The other day I found a file with a peculiar format and I needed to find it again. There are two problems I've encountered:

  1. Size: It's one of 20,000,000 XML files
  2. Search: I need to find a file containing a string "xocs:doi", which is not interpreted as a single word (due to the colon character, of course)

My case is search through XML files, but I've figured the method is generic enough for any text files.

TL;DR: Use the power of findstr, Luke!

First Option - Windows Explorer

Searching through windows explorer is trivial; you just go to the search bar and type your string. If you want to searhc for a phrase, you just type it in double quotes like so: "hello world"..and click the search button.

However, the behaviour is inconsistent:

  • Indexed directories: the result is a list of files containing the exact phrase you wanted to search
  • Un-indexed directories: the result is a list of files containing all words in the phrase

Example:

Assuming we have two files in the same directory:

test1.txt

hello world

and

test2.txt

hello dear world

We type the text "hello world" (including the quotes) and launch the search in Explorer.

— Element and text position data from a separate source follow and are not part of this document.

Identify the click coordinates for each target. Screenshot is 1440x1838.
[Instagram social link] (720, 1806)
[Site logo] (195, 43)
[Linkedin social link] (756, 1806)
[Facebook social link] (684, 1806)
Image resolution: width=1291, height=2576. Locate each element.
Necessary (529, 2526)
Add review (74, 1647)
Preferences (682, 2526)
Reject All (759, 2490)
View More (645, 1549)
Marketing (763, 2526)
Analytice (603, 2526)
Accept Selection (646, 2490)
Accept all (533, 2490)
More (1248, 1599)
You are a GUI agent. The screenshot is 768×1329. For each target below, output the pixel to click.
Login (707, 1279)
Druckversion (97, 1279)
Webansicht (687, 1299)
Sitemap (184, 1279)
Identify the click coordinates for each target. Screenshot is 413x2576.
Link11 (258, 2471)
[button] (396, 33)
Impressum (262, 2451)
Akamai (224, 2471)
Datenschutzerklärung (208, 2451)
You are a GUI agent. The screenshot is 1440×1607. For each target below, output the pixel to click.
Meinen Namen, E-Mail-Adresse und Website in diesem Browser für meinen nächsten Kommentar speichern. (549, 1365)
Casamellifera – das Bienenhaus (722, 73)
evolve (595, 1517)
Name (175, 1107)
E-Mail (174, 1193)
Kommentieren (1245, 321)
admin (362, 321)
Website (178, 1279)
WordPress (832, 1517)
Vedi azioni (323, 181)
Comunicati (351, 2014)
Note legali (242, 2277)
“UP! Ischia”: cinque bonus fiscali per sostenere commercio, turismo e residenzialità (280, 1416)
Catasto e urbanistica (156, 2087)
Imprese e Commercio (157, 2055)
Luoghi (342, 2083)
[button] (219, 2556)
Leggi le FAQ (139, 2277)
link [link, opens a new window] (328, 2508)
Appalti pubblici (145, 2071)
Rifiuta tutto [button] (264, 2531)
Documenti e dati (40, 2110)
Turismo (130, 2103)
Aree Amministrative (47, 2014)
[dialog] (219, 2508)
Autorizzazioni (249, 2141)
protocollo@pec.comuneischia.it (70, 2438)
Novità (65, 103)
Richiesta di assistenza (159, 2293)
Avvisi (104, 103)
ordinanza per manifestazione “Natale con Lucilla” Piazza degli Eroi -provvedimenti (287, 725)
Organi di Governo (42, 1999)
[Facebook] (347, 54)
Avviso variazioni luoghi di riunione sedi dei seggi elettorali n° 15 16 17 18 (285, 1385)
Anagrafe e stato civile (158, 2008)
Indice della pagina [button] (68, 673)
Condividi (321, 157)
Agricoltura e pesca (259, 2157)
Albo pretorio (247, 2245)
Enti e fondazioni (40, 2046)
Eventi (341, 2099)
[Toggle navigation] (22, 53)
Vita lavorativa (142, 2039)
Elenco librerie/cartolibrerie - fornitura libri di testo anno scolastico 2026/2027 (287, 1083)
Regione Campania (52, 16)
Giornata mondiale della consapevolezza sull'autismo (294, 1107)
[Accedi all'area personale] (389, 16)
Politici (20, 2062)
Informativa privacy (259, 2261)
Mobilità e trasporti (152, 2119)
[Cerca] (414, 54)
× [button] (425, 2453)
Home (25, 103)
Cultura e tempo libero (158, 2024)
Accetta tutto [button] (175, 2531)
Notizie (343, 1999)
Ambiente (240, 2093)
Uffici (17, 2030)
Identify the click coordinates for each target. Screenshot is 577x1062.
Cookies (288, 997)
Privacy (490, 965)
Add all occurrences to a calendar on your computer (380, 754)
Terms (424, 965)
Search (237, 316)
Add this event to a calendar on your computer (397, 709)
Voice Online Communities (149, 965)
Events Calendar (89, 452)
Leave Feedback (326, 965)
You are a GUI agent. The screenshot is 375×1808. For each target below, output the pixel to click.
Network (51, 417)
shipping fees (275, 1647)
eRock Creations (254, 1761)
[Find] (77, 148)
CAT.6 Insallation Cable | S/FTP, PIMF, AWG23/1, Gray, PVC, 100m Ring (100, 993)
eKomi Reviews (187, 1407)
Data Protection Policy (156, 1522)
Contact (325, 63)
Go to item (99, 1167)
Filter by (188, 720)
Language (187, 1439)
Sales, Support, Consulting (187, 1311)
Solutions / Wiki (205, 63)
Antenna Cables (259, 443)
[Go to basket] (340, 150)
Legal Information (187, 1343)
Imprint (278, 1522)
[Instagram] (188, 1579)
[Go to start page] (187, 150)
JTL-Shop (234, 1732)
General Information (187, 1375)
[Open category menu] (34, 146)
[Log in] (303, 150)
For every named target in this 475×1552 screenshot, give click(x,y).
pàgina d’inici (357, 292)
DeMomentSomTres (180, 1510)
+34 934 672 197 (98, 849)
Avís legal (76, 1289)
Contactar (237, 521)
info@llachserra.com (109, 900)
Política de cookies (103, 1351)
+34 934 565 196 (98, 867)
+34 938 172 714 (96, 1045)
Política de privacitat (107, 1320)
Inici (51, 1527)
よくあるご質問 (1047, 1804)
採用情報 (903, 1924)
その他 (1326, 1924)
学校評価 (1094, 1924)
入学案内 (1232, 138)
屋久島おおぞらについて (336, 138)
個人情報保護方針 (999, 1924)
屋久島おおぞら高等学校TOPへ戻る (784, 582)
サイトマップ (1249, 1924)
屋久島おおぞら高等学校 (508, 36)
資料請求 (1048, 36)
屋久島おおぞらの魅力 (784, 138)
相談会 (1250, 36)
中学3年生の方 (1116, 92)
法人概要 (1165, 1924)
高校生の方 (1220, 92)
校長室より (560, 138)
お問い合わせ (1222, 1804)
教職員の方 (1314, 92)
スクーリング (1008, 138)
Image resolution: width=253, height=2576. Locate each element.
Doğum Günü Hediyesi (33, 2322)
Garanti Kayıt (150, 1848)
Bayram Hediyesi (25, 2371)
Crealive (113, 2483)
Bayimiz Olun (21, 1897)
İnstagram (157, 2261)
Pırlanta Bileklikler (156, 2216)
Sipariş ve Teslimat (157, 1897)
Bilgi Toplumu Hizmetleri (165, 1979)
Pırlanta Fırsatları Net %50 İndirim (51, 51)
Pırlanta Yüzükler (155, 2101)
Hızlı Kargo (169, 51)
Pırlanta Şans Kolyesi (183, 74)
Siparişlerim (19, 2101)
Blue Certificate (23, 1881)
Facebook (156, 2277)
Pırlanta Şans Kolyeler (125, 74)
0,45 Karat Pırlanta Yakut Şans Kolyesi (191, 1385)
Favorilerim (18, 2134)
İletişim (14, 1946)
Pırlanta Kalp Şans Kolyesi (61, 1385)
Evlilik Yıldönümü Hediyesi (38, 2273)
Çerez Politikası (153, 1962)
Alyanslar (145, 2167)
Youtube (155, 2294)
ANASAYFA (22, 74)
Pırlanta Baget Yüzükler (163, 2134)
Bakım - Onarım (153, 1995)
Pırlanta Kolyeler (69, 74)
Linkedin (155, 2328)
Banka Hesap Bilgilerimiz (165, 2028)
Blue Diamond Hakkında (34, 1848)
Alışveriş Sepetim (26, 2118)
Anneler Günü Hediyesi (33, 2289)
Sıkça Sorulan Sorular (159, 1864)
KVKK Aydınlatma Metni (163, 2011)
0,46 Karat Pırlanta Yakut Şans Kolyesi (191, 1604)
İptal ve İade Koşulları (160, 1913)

  • If the directory is indexed, the result will contain only test1.txt
  • If the directory has no index, the result will have both test1.txt and test2.txt

In my case, indexing 20M files is out of the question (time and disk space constraints), so searching via explorer yields (a lot of) false positives.

Command line

Windows has a findstr command one can use to find strings in multiple files. It's somewhat like find/grep in UN*X. Have look at its documentation.

My command line to find the string above through all files is:

findstr /s /m /c:"xocs:doi" *.*

What it does is:

  • /s - look through all subdirectories
  • /m - display only the file name containing the match
  • /c:"xocs:doi" - look for the exact string
  • . - check all files

Conclusion

The most accurate method to look for exact arbitrary strings in windows is via findstr command line.